Extracted records:
◆ ◆ ◆

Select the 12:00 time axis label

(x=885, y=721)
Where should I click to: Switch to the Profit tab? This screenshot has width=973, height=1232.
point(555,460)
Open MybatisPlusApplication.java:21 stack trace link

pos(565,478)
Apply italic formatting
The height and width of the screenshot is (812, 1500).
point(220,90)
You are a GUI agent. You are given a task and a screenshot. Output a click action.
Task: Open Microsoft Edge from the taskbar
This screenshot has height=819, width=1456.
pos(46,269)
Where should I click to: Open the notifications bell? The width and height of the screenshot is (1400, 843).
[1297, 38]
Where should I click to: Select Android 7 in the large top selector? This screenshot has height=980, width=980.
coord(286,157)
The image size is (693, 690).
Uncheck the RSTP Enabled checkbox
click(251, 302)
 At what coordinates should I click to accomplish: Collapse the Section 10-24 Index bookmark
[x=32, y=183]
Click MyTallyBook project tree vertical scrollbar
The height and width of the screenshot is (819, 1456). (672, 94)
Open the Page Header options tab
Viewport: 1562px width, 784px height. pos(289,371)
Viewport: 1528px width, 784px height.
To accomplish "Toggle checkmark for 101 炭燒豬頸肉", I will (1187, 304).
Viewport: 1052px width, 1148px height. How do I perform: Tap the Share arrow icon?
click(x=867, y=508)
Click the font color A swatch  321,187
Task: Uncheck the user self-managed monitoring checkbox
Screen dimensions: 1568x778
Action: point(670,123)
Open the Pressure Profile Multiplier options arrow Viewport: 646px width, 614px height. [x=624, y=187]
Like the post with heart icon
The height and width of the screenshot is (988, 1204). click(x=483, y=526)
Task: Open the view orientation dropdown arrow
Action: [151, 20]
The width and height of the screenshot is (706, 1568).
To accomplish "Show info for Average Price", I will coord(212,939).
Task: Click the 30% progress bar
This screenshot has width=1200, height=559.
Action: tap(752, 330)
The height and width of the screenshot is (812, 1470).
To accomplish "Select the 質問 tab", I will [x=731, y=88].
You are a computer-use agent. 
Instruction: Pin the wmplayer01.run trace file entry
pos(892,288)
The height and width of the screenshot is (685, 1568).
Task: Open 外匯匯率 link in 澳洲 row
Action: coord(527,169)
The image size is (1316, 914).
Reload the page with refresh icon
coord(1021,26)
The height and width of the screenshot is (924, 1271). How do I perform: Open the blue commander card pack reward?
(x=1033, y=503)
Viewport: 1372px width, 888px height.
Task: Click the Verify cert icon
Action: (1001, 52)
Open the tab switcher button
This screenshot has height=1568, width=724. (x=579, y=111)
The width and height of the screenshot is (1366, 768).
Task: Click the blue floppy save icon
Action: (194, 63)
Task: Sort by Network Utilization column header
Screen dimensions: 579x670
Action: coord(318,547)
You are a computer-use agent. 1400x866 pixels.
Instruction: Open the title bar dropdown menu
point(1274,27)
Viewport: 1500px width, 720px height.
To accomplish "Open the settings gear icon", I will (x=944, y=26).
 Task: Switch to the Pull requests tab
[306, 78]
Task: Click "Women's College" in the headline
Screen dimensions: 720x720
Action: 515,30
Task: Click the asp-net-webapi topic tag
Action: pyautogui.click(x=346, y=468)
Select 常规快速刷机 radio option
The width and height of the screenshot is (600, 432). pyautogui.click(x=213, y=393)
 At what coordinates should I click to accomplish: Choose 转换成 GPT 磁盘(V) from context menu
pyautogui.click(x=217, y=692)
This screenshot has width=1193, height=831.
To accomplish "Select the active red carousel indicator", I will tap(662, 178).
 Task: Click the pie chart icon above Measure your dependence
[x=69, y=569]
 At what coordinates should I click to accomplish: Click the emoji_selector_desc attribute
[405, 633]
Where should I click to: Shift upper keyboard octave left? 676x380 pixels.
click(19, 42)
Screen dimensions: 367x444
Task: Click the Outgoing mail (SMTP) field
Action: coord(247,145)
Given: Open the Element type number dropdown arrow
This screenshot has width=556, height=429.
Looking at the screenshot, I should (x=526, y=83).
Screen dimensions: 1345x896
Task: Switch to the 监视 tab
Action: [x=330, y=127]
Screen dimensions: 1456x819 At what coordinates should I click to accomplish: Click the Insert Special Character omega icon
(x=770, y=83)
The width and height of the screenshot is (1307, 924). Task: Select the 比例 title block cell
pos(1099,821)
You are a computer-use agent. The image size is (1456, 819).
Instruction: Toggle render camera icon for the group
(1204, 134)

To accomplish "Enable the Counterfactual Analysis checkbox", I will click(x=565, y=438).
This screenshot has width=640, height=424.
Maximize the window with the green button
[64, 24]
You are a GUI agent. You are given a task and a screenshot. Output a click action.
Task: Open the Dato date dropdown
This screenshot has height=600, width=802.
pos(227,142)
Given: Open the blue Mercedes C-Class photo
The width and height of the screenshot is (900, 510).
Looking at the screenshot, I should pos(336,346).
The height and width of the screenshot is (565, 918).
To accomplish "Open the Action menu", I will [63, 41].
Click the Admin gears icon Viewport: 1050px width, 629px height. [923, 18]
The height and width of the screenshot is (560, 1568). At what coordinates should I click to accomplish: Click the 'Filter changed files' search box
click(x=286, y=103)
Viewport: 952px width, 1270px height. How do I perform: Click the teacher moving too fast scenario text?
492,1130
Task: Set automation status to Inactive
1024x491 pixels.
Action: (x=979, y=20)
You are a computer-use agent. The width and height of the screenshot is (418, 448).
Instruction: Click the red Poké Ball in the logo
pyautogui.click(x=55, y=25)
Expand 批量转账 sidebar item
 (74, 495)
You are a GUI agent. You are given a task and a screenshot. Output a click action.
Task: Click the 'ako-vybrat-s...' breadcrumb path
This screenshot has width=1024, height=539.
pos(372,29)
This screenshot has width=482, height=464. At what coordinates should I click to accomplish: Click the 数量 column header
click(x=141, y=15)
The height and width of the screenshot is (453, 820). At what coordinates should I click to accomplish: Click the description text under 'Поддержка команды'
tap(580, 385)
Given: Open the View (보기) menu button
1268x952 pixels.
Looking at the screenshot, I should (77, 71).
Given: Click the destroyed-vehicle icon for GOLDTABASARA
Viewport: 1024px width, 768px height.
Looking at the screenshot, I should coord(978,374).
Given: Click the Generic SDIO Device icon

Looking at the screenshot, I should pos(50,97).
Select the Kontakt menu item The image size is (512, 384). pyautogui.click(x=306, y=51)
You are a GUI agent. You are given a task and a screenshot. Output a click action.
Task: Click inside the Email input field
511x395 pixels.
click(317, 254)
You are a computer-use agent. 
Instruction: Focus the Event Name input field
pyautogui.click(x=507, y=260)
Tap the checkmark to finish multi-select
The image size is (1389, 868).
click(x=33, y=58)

◆ ◆ ◆

THE EXERCISE: Swap every "Where should I click to" in the listing for "Which spot should I click to" and reproduce all the other lines unchanged.

COMPLETE RESPONSE:
Select the 12:00 time axis label

(x=885, y=721)
Which spot should I click to: Switch to the Profit tab? This screenshot has width=973, height=1232.
point(555,460)
Open MybatisPlusApplication.java:21 stack trace link

pos(565,478)
Apply italic formatting
The height and width of the screenshot is (812, 1500).
point(220,90)
You are a GUI agent. You are given a task and a screenshot. Output a click action.
Task: Open Microsoft Edge from the taskbar
This screenshot has height=819, width=1456.
pos(46,269)
Which spot should I click to: Open the notifications bell? The width and height of the screenshot is (1400, 843).
[1297, 38]
Which spot should I click to: Select Android 7 in the large top selector? This screenshot has height=980, width=980.
coord(286,157)
The image size is (693, 690).
Uncheck the RSTP Enabled checkbox
click(251, 302)
 At what coordinates should I click to accomplish: Collapse the Section 10-24 Index bookmark
[x=32, y=183]
Click MyTallyBook project tree vertical scrollbar
The height and width of the screenshot is (819, 1456). (672, 94)
Open the Page Header options tab
Viewport: 1562px width, 784px height. pos(289,371)
Viewport: 1528px width, 784px height.
To accomplish "Toggle checkmark for 101 炭燒豬頸肉", I will (1187, 304).
Viewport: 1052px width, 1148px height. How do I perform: Tap the Share arrow icon?
click(x=867, y=508)
Click the font color A swatch  321,187
Task: Uncheck the user self-managed monitoring checkbox
Screen dimensions: 1568x778
Action: point(670,123)
Open the Pressure Profile Multiplier options arrow Viewport: 646px width, 614px height. [x=624, y=187]
Like the post with heart icon
The height and width of the screenshot is (988, 1204). click(x=483, y=526)
Task: Open the view orientation dropdown arrow
Action: [151, 20]
The width and height of the screenshot is (706, 1568).
To accomplish "Show info for Average Price", I will coord(212,939).
Task: Click the 30% progress bar
This screenshot has width=1200, height=559.
Action: tap(752, 330)
The height and width of the screenshot is (812, 1470).
To accomplish "Select the 質問 tab", I will [x=731, y=88].
You are a computer-use agent. 
Instruction: Pin the wmplayer01.run trace file entry
pos(892,288)
The height and width of the screenshot is (685, 1568).
Task: Open 外匯匯率 link in 澳洲 row
Action: coord(527,169)
The image size is (1316, 914).
Reload the page with refresh icon
coord(1021,26)
The height and width of the screenshot is (924, 1271). How do I perform: Open the blue commander card pack reward?
(x=1033, y=503)
Viewport: 1372px width, 888px height.
Task: Click the Verify cert icon
Action: (1001, 52)
Open the tab switcher button
This screenshot has height=1568, width=724. (x=579, y=111)
The width and height of the screenshot is (1366, 768).
Task: Click the blue floppy save icon
Action: (194, 63)
Task: Sort by Network Utilization column header
Screen dimensions: 579x670
Action: coord(318,547)
You are a computer-use agent. 1400x866 pixels.
Instruction: Open the title bar dropdown menu
point(1274,27)
Viewport: 1500px width, 720px height.
To accomplish "Open the settings gear icon", I will (x=944, y=26).
 Task: Switch to the Pull requests tab
[306, 78]
Task: Click "Women's College" in the headline
Screen dimensions: 720x720
Action: 515,30
Task: Click the asp-net-webapi topic tag
Action: pyautogui.click(x=346, y=468)
Select 常规快速刷机 radio option
The width and height of the screenshot is (600, 432). pyautogui.click(x=213, y=393)
 At what coordinates should I click to accomplish: Choose 转换成 GPT 磁盘(V) from context menu
pyautogui.click(x=217, y=692)
This screenshot has width=1193, height=831.
To accomplish "Select the active red carousel indicator", I will tap(662, 178).
 Task: Click the pie chart icon above Measure your dependence
[x=69, y=569]
 At what coordinates should I click to accomplish: Click the emoji_selector_desc attribute
[405, 633]
Which spot should I click to: Shift upper keyboard octave left? 676x380 pixels.
click(19, 42)
Screen dimensions: 367x444
Task: Click the Outgoing mail (SMTP) field
Action: coord(247,145)
Given: Open the Element type number dropdown arrow
This screenshot has width=556, height=429.
Looking at the screenshot, I should (x=526, y=83).
Screen dimensions: 1345x896
Task: Switch to the 监视 tab
Action: [x=330, y=127]
Screen dimensions: 1456x819 At what coordinates should I click to accomplish: Click the Insert Special Character omega icon
(x=770, y=83)
The width and height of the screenshot is (1307, 924). Task: Select the 比例 title block cell
pos(1099,821)
You are a computer-use agent. The image size is (1456, 819).
Instruction: Toggle render camera icon for the group
(1204, 134)

To accomplish "Enable the Counterfactual Analysis checkbox", I will click(x=565, y=438).
This screenshot has width=640, height=424.
Maximize the window with the green button
[64, 24]
You are a GUI agent. You are given a task and a screenshot. Output a click action.
Task: Open the Dato date dropdown
This screenshot has height=600, width=802.
pos(227,142)
Given: Open the blue Mercedes C-Class photo
The width and height of the screenshot is (900, 510).
Looking at the screenshot, I should pos(336,346).
The height and width of the screenshot is (565, 918).
To accomplish "Open the Action menu", I will [63, 41].
Click the Admin gears icon Viewport: 1050px width, 629px height. [923, 18]
The height and width of the screenshot is (560, 1568). At what coordinates should I click to accomplish: Click the 'Filter changed files' search box
click(x=286, y=103)
Viewport: 952px width, 1270px height. How do I perform: Click the teacher moving too fast scenario text?
492,1130
Task: Set automation status to Inactive
1024x491 pixels.
Action: (x=979, y=20)
You are a computer-use agent. The width and height of the screenshot is (418, 448).
Instruction: Click the red Poké Ball in the logo
pyautogui.click(x=55, y=25)
Expand 批量转账 sidebar item
 (74, 495)
You are a GUI agent. You are given a task and a screenshot. Output a click action.
Task: Click the 'ako-vybrat-s...' breadcrumb path
This screenshot has width=1024, height=539.
pos(372,29)
This screenshot has width=482, height=464. At what coordinates should I click to accomplish: Click the 数量 column header
click(x=141, y=15)
The height and width of the screenshot is (453, 820). At what coordinates should I click to accomplish: Click the description text under 'Поддержка команды'
tap(580, 385)
Given: Open the View (보기) menu button
1268x952 pixels.
Looking at the screenshot, I should (77, 71).
Given: Click the destroyed-vehicle icon for GOLDTABASARA
Viewport: 1024px width, 768px height.
Looking at the screenshot, I should coord(978,374).
Given: Click the Generic SDIO Device icon

Looking at the screenshot, I should pos(50,97).
Select the Kontakt menu item The image size is (512, 384). pyautogui.click(x=306, y=51)
You are a GUI agent. You are given a task and a screenshot. Output a click action.
Task: Click inside the Email input field
511x395 pixels.
click(317, 254)
You are a computer-use agent. 
Instruction: Focus the Event Name input field
pyautogui.click(x=507, y=260)
Tap the checkmark to finish multi-select
The image size is (1389, 868).
click(x=33, y=58)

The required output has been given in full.